*** Begin section ***
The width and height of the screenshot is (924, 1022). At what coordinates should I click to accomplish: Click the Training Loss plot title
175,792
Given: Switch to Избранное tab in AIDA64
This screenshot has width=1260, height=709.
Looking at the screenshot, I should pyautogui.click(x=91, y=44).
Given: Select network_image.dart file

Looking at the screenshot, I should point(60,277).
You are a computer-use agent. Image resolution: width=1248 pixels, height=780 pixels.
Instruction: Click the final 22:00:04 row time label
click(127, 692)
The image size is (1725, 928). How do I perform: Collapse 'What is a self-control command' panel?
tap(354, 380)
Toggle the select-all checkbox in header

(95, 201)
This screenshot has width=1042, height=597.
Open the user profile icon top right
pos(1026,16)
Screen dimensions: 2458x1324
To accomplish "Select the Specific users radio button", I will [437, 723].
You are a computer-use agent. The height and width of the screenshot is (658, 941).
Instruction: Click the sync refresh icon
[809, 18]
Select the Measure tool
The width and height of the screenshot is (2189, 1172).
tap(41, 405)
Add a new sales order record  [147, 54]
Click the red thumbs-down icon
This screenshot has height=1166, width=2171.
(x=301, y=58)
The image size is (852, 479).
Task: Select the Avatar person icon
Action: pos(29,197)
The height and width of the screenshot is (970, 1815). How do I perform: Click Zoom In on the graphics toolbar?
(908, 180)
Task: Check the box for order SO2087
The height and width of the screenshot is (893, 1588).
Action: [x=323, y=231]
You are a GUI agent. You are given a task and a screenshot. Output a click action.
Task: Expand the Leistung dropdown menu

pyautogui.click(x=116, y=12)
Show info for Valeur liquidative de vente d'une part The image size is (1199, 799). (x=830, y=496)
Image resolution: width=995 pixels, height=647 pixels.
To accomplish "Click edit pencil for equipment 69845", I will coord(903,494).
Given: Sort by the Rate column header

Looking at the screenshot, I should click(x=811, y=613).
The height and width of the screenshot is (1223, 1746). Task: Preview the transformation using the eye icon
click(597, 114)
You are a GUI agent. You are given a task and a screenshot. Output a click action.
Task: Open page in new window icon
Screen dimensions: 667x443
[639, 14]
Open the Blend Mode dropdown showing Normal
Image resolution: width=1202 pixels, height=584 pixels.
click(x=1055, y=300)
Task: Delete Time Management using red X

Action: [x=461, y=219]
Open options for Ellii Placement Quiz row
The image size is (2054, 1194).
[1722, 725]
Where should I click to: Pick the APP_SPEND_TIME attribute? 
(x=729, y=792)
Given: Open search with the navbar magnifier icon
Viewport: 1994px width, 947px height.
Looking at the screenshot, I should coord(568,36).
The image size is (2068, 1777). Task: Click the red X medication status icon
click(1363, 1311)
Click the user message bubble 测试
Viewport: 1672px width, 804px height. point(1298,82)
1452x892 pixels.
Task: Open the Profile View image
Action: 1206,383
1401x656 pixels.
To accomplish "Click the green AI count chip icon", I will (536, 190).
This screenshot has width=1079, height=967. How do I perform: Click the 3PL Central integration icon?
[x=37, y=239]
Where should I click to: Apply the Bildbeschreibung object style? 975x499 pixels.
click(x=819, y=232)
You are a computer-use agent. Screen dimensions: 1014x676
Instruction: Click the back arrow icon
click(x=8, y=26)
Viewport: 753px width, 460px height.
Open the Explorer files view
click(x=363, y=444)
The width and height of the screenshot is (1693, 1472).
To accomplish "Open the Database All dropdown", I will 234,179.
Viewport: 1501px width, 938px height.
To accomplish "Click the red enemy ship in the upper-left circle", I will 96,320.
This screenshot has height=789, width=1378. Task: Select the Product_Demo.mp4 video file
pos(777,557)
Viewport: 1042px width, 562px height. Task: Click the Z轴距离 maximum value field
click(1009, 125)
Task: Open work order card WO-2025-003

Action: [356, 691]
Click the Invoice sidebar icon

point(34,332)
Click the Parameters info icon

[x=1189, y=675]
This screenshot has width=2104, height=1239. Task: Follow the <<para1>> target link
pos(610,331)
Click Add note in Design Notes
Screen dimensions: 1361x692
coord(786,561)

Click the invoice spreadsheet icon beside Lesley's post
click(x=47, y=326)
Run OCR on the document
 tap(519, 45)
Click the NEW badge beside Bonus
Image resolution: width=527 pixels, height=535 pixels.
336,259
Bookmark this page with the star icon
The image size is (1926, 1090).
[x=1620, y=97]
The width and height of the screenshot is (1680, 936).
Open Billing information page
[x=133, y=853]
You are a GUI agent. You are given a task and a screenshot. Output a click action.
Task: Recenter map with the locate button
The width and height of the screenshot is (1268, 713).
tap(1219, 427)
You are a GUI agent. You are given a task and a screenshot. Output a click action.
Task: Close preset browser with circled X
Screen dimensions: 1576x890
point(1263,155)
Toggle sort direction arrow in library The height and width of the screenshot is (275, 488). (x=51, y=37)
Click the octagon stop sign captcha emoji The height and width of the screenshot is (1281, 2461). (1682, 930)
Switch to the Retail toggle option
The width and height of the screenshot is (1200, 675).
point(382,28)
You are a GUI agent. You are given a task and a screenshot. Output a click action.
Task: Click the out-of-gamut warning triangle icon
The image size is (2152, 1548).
*** End section ***
> **WHAT THE EXERCISE ASKS**
Show, from the entries above, every line that includes the string "with".

> **WRITTEN RESPONSE**
Given: Open search with the navbar magnifier icon
Bookmark this page with the star icon
Task: Recenter map with the locate button
Task: Close preset browser with circled X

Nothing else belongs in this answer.